• **Set task**: Reproduce every line of the records below verbatim.
::: Information supplied :::
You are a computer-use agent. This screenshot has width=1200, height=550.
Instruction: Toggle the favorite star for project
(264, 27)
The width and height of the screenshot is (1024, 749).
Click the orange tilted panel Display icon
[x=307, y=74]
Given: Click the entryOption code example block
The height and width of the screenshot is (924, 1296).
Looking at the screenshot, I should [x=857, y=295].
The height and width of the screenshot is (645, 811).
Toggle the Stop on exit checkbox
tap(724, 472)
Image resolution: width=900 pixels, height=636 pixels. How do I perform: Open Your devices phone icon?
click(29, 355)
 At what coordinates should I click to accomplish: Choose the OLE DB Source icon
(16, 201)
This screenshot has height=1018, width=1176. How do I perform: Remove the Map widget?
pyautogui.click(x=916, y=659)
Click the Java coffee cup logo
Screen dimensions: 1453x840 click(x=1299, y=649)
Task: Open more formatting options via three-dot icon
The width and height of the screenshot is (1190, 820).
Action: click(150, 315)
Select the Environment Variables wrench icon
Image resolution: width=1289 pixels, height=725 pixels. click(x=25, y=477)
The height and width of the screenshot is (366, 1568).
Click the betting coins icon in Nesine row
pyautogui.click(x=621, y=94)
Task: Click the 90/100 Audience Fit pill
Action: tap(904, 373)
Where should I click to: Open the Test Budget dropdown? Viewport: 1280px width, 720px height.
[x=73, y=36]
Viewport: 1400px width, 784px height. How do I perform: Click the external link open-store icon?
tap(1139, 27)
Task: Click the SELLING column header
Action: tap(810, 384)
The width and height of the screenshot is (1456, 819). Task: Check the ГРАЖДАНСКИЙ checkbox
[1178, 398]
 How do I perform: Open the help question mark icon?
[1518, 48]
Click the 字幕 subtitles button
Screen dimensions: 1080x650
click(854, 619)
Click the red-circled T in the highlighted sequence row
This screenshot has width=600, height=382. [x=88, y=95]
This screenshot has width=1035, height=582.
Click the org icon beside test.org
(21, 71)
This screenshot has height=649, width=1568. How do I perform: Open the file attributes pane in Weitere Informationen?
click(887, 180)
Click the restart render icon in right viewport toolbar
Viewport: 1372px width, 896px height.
:::
• **Answer to the exercise**:
You are a computer-use agent. This screenshot has width=1200, height=550.
Instruction: Toggle the favorite star for project
(264, 27)
The width and height of the screenshot is (1024, 749).
Click the orange tilted panel Display icon
[x=307, y=74]
Given: Click the entryOption code example block
The height and width of the screenshot is (924, 1296).
Looking at the screenshot, I should [x=857, y=295].
The height and width of the screenshot is (645, 811).
Toggle the Stop on exit checkbox
tap(724, 472)
Image resolution: width=900 pixels, height=636 pixels. How do I perform: Open Your devices phone icon?
click(29, 355)
 At what coordinates should I click to accomplish: Choose the OLE DB Source icon
(16, 201)
This screenshot has height=1018, width=1176. How do I perform: Remove the Map widget?
pyautogui.click(x=916, y=659)
Click the Java coffee cup logo
Screen dimensions: 1453x840 click(x=1299, y=649)
Task: Open more formatting options via three-dot icon
The width and height of the screenshot is (1190, 820).
Action: click(150, 315)
Select the Environment Variables wrench icon
Image resolution: width=1289 pixels, height=725 pixels. click(x=25, y=477)
The height and width of the screenshot is (366, 1568).
Click the betting coins icon in Nesine row
pyautogui.click(x=621, y=94)
Task: Click the 90/100 Audience Fit pill
Action: tap(904, 373)
Where should I click to: Open the Test Budget dropdown? Viewport: 1280px width, 720px height.
[x=73, y=36]
Viewport: 1400px width, 784px height. How do I perform: Click the external link open-store icon?
tap(1139, 27)
Task: Click the SELLING column header
Action: tap(810, 384)
The width and height of the screenshot is (1456, 819). Task: Check the ГРАЖДАНСКИЙ checkbox
[1178, 398]
 How do I perform: Open the help question mark icon?
[1518, 48]
Click the 字幕 subtitles button
Screen dimensions: 1080x650
click(854, 619)
Click the red-circled T in the highlighted sequence row
This screenshot has width=600, height=382. [x=88, y=95]
This screenshot has width=1035, height=582.
Click the org icon beside test.org
(21, 71)
This screenshot has height=649, width=1568. How do I perform: Open the file attributes pane in Weitere Informationen?
click(887, 180)
Click the restart render icon in right viewport toolbar
Viewport: 1372px width, 896px height.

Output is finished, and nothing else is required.